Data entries
-=-=-

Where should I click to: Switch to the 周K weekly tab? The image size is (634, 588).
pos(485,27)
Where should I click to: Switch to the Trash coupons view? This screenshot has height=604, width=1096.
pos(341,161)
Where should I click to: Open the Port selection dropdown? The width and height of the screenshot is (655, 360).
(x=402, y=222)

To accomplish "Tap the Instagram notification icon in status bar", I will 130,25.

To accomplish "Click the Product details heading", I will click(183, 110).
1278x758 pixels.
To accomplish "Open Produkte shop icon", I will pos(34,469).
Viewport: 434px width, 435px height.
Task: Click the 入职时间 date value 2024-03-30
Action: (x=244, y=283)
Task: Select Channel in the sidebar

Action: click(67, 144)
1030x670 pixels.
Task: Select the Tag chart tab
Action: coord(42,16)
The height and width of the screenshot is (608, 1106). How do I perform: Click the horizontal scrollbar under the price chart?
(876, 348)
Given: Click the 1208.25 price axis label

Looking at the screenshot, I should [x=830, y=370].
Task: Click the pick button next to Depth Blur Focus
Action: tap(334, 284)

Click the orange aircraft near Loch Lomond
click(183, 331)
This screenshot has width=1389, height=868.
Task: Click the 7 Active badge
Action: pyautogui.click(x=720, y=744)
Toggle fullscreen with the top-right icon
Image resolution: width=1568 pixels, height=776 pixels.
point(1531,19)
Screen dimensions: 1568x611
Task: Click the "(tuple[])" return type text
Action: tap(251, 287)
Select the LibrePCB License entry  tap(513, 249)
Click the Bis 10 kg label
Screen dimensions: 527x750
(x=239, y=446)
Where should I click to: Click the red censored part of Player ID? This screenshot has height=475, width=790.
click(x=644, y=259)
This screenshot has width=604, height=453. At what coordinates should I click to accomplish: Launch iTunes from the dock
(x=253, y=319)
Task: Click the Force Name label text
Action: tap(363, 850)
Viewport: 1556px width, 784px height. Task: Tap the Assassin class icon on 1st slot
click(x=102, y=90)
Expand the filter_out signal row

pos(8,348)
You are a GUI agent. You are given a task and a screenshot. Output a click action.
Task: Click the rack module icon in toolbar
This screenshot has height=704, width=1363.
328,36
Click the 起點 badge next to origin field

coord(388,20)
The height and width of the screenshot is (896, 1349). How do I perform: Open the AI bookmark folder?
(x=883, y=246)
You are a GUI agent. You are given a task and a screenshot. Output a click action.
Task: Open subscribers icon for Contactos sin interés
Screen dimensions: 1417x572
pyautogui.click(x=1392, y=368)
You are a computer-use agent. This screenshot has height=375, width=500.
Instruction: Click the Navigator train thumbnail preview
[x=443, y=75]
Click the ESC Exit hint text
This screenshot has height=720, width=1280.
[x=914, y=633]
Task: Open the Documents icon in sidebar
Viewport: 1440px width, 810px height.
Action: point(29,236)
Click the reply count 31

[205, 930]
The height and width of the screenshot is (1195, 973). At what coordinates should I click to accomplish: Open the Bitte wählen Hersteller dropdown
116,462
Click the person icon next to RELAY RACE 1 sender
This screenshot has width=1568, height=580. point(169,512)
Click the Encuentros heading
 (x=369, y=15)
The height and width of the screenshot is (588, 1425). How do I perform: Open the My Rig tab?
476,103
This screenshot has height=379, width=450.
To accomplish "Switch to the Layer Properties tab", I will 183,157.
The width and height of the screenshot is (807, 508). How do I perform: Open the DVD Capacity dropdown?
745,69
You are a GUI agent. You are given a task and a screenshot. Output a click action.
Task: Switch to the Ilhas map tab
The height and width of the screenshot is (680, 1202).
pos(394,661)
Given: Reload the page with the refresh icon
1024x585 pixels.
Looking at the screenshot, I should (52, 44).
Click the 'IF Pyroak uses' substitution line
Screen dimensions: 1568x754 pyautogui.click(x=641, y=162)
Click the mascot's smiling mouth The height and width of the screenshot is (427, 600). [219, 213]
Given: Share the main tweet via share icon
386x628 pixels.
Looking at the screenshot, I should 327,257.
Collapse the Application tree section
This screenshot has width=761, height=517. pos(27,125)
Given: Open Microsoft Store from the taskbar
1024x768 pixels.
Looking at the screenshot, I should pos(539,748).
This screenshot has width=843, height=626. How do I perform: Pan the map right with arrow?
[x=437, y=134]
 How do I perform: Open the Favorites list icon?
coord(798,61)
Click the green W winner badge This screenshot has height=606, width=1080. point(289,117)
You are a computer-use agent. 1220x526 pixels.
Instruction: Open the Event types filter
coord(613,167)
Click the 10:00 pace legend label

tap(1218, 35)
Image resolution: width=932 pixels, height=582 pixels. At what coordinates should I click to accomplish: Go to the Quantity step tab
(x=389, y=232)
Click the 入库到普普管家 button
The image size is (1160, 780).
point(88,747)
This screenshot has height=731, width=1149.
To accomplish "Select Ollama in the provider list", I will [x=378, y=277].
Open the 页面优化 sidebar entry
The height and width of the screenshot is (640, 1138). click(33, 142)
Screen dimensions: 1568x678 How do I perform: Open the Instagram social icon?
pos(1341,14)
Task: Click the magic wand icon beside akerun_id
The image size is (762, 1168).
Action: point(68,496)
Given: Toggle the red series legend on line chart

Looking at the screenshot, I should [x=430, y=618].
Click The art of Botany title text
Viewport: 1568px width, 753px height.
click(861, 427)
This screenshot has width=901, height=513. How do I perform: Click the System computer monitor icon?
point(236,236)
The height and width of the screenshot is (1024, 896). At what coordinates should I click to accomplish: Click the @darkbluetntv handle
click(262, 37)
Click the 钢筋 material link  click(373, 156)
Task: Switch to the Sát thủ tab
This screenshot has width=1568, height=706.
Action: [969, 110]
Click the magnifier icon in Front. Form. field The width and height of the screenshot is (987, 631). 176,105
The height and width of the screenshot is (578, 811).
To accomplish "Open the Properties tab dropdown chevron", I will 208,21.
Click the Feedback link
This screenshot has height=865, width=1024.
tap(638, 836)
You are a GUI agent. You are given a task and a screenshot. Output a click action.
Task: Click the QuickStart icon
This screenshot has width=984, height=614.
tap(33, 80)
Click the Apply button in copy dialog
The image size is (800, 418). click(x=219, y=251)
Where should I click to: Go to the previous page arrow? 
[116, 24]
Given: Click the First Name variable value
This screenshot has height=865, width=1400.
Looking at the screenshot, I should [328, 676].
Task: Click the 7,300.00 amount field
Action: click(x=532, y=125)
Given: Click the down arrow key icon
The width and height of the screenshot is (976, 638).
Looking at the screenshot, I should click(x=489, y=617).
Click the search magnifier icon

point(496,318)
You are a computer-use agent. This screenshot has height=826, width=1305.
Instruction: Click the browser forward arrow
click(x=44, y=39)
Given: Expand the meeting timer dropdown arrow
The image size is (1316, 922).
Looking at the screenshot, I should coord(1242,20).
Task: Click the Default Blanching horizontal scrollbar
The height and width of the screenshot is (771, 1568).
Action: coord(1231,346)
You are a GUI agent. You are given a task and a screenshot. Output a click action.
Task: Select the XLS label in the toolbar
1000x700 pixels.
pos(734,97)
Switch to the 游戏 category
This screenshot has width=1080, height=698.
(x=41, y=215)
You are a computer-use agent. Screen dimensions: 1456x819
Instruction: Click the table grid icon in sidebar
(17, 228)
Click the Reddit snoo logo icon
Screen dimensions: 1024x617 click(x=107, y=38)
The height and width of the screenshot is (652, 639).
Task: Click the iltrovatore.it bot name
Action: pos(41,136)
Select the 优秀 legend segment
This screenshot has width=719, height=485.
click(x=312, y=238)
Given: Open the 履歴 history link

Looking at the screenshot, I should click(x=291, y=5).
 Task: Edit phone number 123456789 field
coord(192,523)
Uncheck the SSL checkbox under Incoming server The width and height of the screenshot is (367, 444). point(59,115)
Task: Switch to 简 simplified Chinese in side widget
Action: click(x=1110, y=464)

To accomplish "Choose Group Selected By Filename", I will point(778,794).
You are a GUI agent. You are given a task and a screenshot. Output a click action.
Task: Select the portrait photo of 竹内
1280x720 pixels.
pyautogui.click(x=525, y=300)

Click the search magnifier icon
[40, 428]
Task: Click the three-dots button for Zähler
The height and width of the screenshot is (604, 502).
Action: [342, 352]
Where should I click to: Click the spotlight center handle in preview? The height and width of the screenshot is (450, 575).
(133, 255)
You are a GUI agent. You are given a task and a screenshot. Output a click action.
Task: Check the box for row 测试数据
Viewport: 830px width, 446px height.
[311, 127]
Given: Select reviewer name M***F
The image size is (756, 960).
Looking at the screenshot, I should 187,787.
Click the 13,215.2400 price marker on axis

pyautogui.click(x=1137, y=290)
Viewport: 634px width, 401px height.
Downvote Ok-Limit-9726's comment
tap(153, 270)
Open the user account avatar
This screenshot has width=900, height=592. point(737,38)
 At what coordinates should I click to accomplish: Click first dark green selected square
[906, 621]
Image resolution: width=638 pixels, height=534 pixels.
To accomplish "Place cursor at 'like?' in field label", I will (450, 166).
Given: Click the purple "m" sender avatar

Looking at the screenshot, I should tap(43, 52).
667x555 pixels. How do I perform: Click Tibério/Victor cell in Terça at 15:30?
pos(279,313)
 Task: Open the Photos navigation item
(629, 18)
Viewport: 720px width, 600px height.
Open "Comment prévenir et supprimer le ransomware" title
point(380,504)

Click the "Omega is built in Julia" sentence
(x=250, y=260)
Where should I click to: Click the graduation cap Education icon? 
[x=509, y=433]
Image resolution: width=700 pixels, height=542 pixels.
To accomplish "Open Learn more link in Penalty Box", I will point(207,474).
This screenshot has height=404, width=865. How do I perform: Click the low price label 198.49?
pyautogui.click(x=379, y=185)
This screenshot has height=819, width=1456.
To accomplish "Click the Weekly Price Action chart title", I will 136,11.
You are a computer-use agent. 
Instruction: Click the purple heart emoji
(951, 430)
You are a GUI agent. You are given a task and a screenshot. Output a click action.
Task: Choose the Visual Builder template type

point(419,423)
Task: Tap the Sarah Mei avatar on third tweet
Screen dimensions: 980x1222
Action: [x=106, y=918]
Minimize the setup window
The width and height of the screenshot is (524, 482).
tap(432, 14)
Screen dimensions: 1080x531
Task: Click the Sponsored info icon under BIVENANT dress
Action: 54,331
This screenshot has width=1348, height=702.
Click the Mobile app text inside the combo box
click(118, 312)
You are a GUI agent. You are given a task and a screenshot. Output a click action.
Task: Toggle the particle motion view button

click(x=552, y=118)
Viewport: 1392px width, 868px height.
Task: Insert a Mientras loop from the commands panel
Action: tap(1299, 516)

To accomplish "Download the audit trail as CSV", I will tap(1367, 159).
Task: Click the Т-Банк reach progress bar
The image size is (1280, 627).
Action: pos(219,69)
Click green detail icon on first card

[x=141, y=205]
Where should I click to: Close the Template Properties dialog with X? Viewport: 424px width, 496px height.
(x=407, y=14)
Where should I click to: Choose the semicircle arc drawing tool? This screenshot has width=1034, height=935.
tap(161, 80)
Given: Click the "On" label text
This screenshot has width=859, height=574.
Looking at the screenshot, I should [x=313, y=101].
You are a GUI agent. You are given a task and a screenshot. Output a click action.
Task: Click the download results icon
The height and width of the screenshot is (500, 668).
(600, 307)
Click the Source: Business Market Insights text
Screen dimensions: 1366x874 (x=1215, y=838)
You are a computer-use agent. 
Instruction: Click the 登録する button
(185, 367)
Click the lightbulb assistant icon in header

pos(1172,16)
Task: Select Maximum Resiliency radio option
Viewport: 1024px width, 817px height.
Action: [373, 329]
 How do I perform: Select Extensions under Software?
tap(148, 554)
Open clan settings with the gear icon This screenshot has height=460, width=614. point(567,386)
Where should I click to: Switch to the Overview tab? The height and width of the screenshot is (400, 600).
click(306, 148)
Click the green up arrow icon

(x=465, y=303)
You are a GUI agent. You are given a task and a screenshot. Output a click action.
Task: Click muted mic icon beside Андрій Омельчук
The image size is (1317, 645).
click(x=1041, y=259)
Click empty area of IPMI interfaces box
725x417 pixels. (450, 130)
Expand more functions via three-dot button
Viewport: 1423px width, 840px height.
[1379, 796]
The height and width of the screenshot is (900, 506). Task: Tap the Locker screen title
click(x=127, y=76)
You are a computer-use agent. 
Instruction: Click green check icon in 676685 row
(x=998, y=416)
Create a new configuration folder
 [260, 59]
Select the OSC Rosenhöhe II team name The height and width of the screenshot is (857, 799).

-=-=-

| WHAT IS EXPECTED |
Using the entries above, give back exactly the line containing "Given: Click the purple", the line containing "Viewport: 720px width, 600px height.", and every line between them, and nothing else.

| RESULT FOR THIS TASK |
Given: Click the purple "m" sender avatar

Looking at the screenshot, I should tap(43, 52).
667x555 pixels. How do I perform: Click Tibério/Victor cell in Terça at 15:30?
pos(279,313)
 Task: Open the Photos navigation item
(629, 18)
Viewport: 720px width, 600px height.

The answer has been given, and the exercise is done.